__What the task asks__: Reproduce the rows word for word, starting at the first line of the rows and ending with the line that contains "[Toggle navigation] (704, 37)", both included. Leave the pictures out.

__Input__:
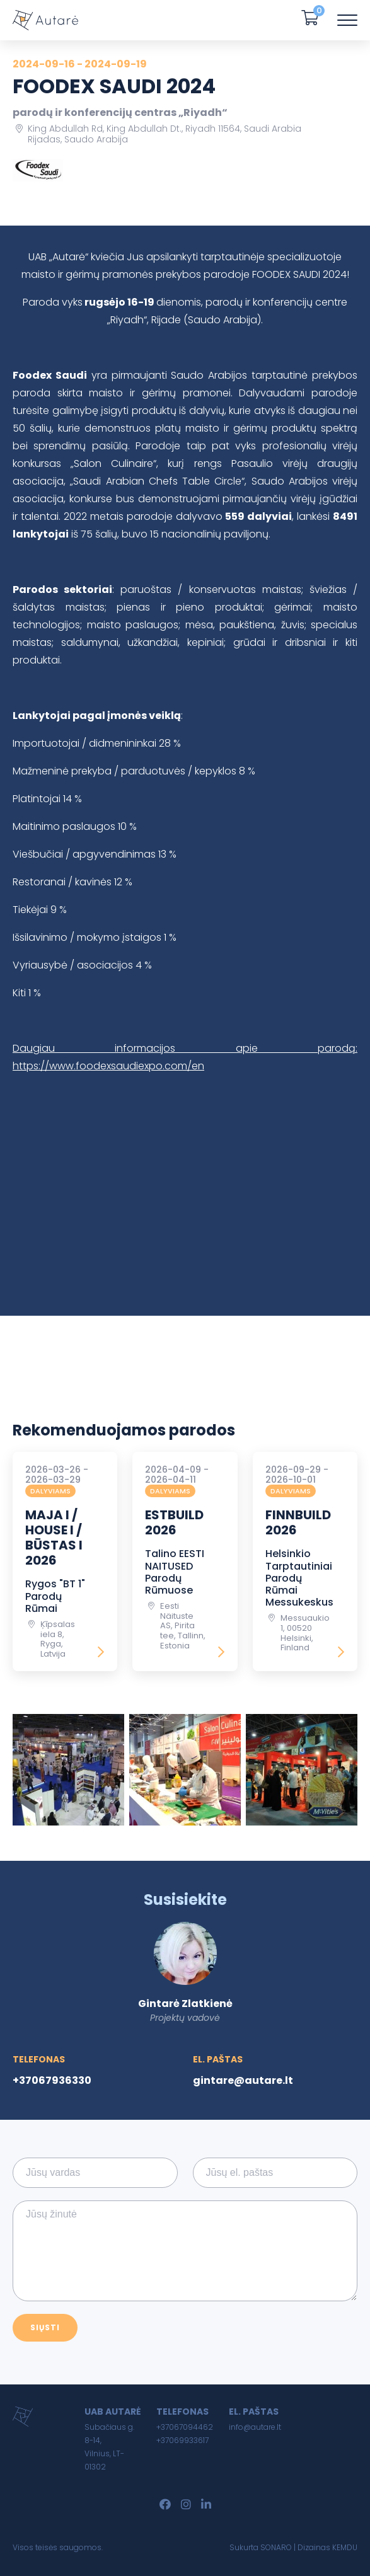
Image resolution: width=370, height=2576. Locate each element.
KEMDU (344, 2547)
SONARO (276, 2547)
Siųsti (45, 2327)
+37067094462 (184, 2427)
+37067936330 (52, 2080)
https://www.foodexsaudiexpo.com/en (108, 1066)
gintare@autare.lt (243, 2080)
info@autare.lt (255, 2427)
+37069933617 (182, 2440)
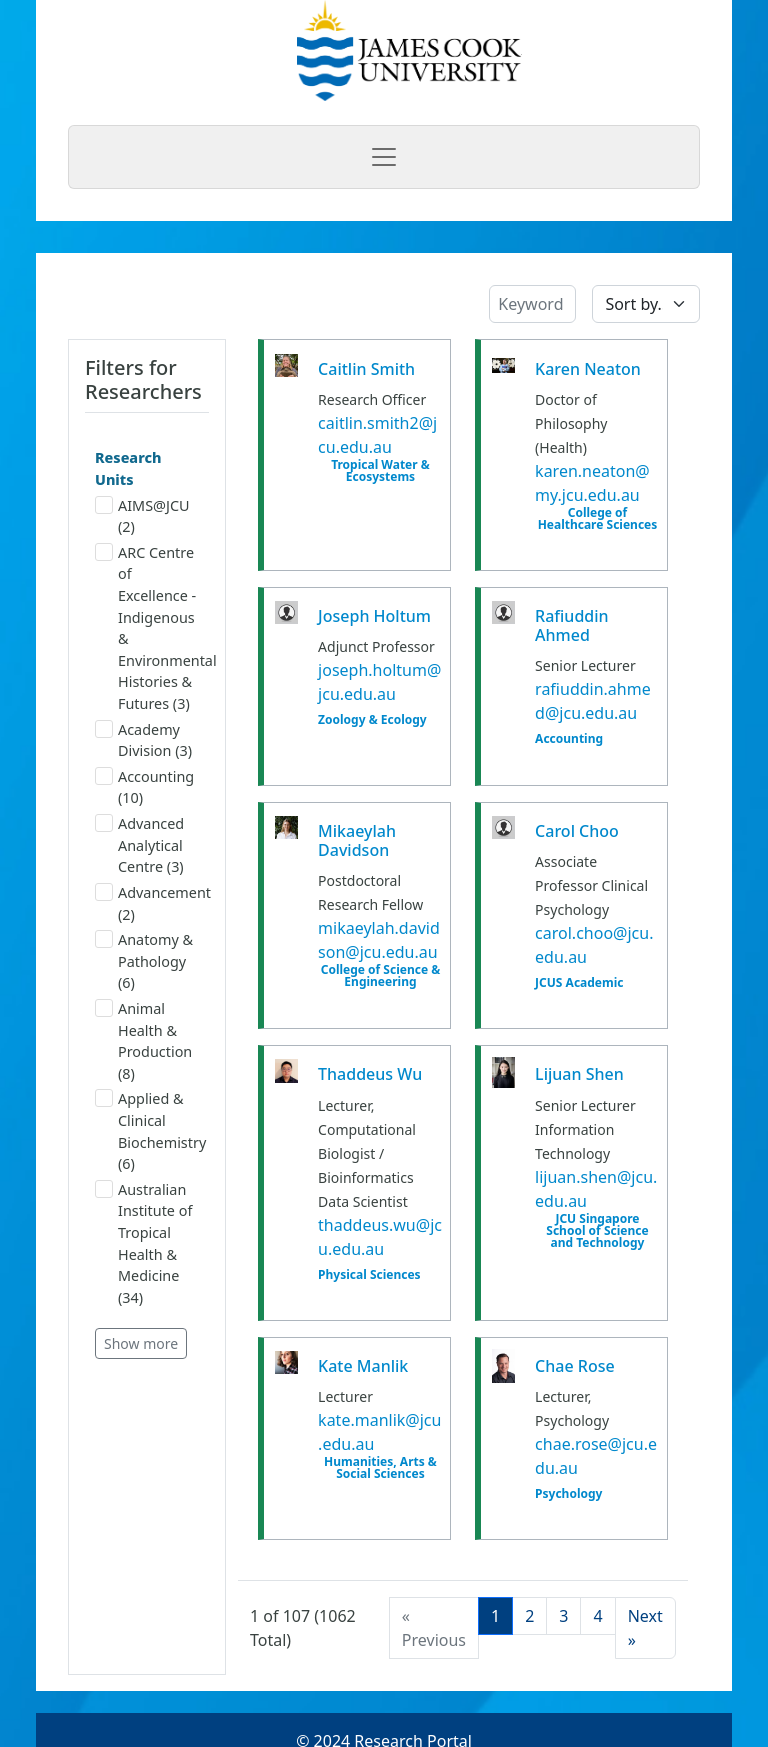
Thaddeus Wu (370, 1074)
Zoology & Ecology (372, 720)
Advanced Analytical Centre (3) (139, 845)
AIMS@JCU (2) (142, 516)
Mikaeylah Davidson (357, 840)
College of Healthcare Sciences (598, 519)
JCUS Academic (579, 983)
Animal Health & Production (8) (143, 1041)
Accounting (569, 739)
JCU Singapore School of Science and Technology (597, 1231)
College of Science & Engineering (381, 976)
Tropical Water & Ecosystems (380, 471)
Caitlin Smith (366, 369)
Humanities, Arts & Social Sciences (380, 1468)
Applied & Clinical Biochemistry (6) (147, 1131)
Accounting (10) (144, 787)
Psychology (568, 1494)
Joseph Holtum (374, 616)
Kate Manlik (363, 1366)
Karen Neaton (588, 369)
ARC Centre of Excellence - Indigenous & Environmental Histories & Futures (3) (147, 628)
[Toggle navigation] (384, 157)
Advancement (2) (147, 903)
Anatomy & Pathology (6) (144, 961)
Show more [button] (141, 1343)
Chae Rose (575, 1366)
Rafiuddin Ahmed (572, 625)
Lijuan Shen (579, 1074)
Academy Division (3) (143, 740)
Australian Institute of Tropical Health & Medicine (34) (143, 1243)
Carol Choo (577, 831)
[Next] (645, 1628)
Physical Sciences (369, 1275)
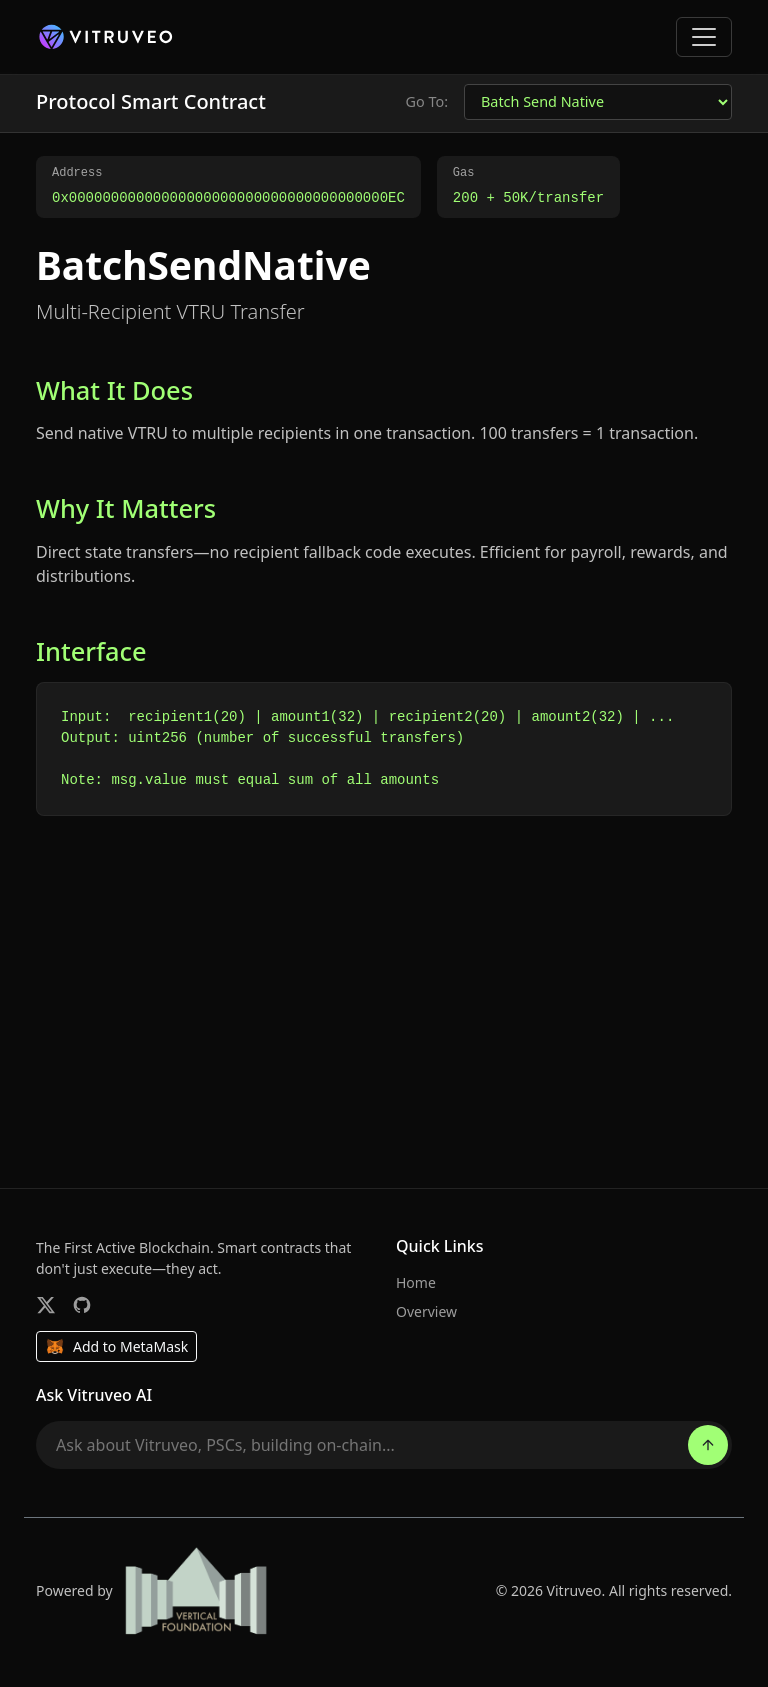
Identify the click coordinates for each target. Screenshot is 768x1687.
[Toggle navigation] (704, 37)
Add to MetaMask (116, 1347)
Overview (426, 1311)
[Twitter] (46, 1305)
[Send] (708, 1445)
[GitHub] (82, 1305)
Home (416, 1282)
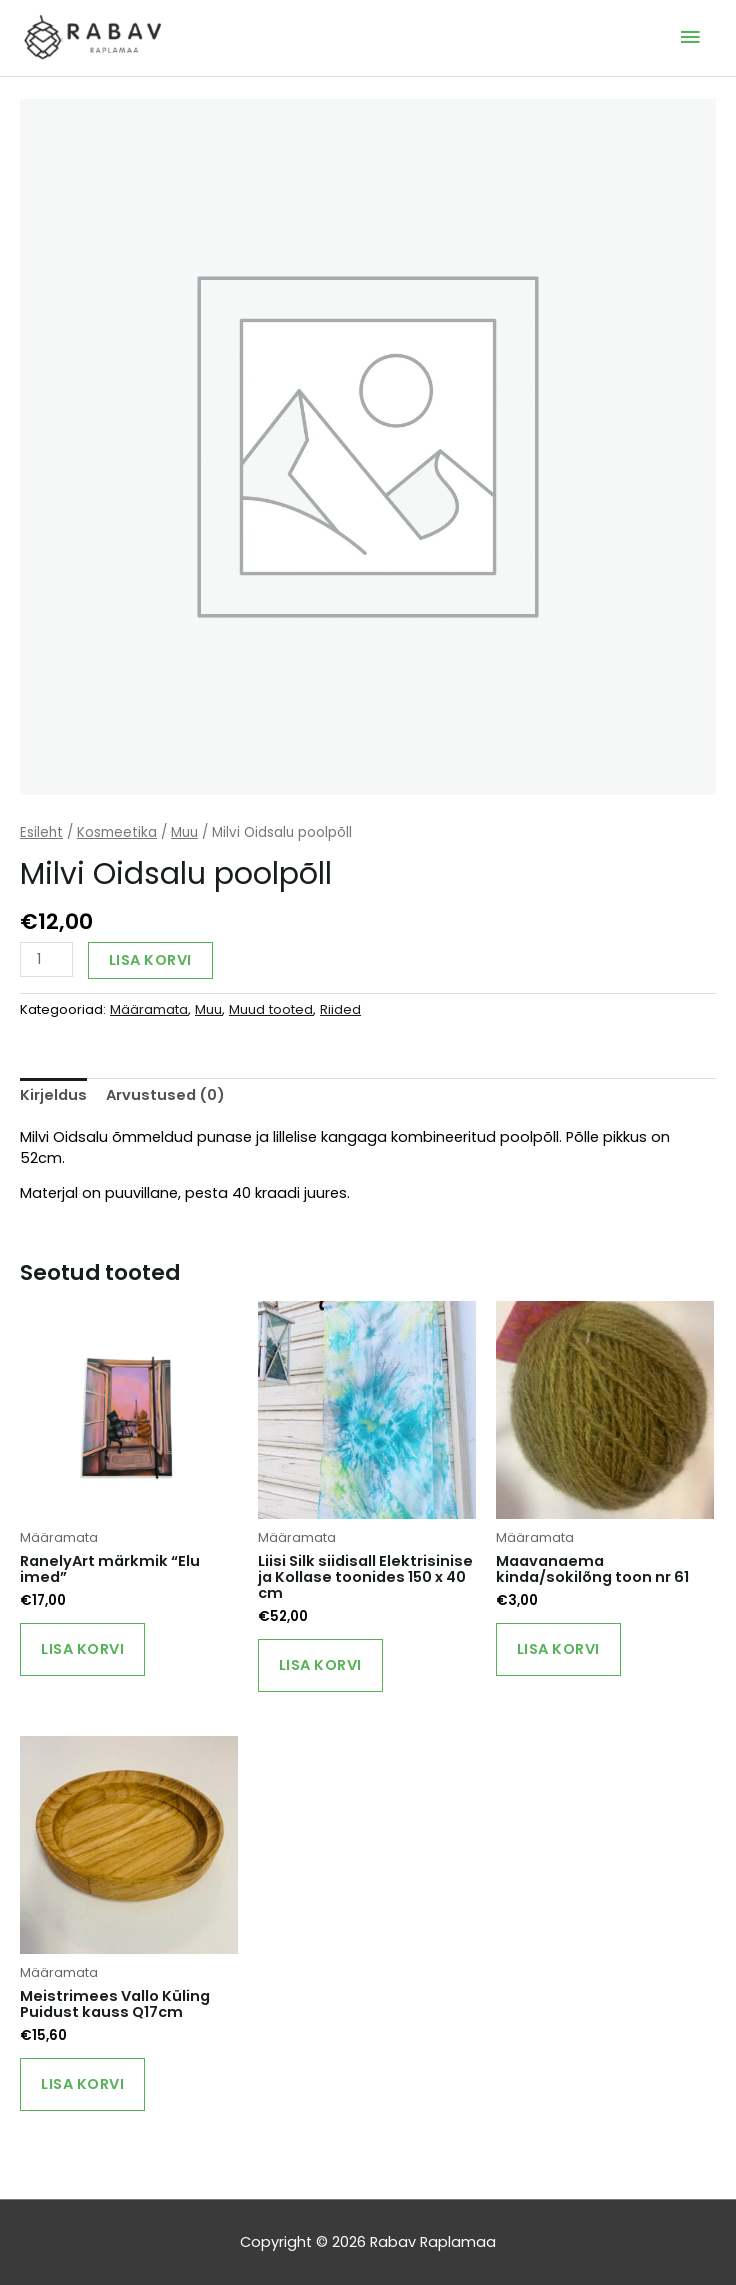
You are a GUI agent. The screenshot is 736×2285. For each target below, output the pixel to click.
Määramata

__Right answer__:
Image resolution: width=370, height=2576. Locate each element.
KEMDU (344, 2547)
SONARO (276, 2547)
Siųsti (45, 2327)
+37067094462 (184, 2427)
+37067936330 (52, 2080)
https://www.foodexsaudiexpo.com/en (108, 1066)
gintare@autare.lt (243, 2080)
info@autare.lt (255, 2427)
+37069933617 (182, 2440)
Thaddeus Wu (370, 1074)
Zoology & Ecology (372, 720)
Advanced Analytical Centre (3) (139, 845)
AIMS@JCU (2) (142, 516)
Mikaeylah Davidson (357, 840)
College of Healthcare Sciences (598, 519)
JCUS Academic (579, 983)
Animal Health & Production (8) (143, 1041)
Accounting (569, 739)
JCU Singapore School of Science and Technology (597, 1231)
College of Science & Engineering (381, 976)
Tropical Water & Ecosystems (380, 471)
Caitlin Smith (366, 369)
Humanities, Arts & Social Sciences (380, 1468)
Applied & Clinical Biochemistry (6) (147, 1131)
Accounting (10) (144, 787)
Psychology (568, 1494)
Joseph Holtum (374, 616)
Kate Manlik (363, 1366)
Karen Neaton (588, 369)
ARC Centre of Excellence - Indigenous & Environmental Histories & Futures (3) (147, 628)
[Toggle navigation] (384, 157)
Advancement (2) (147, 903)
Anatomy & Pathology (6) (144, 961)
Show more [button] (141, 1343)
Chae Rose (575, 1366)
Rafiuddin Ahmed (572, 625)
Lijuan Shen (579, 1074)
Academy Division (3) (143, 740)
Australian Institute of Tropical Health & Medicine (34) (143, 1243)
Carol Choo (577, 831)
[Next] (645, 1628)
Physical Sciences (369, 1275)
Identify the click coordinates for each target. Screenshot is 768x1687.
[Toggle navigation] (704, 37)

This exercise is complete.